Arrange every line of the entries below as a numbered list, skipping any blank lines and leaving out the pictures.

§ **Pointing data for screenshots**

— Start —

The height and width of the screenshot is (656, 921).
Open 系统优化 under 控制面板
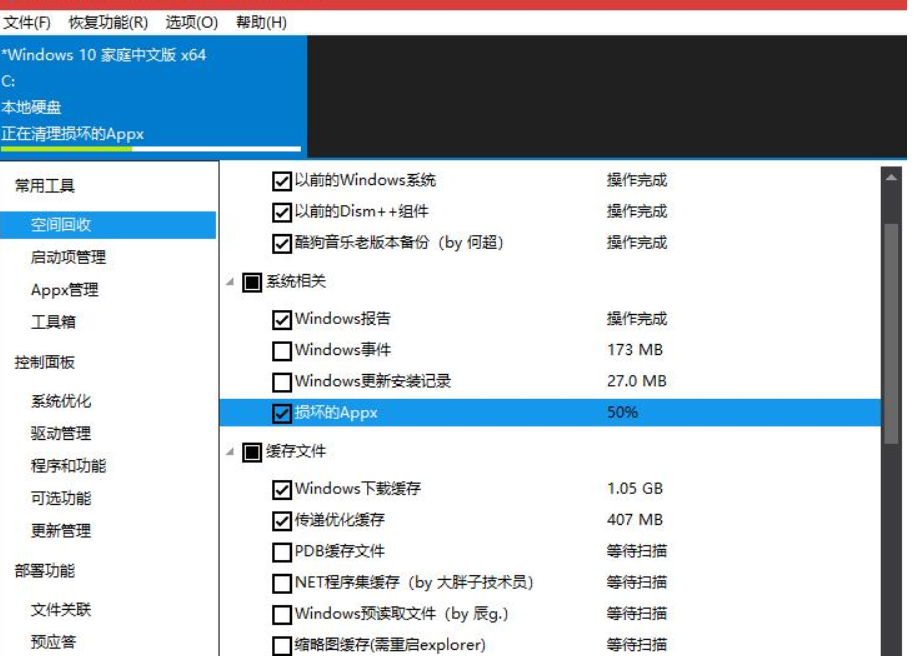[61, 402]
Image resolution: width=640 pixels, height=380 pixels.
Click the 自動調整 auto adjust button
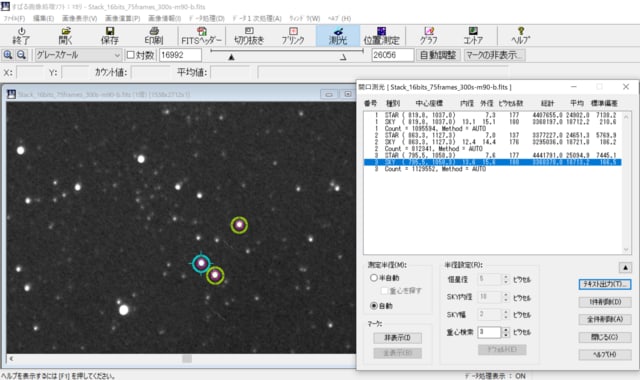(438, 55)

— End —

§ **Output for this exercise**
1. The height and width of the screenshot is (656, 921).
2. Open 系统优化 under 控制面板
3. [61, 402]
4. Image resolution: width=640 pixels, height=380 pixels.
5. Click the 自動調整 auto adjust button
6. (438, 55)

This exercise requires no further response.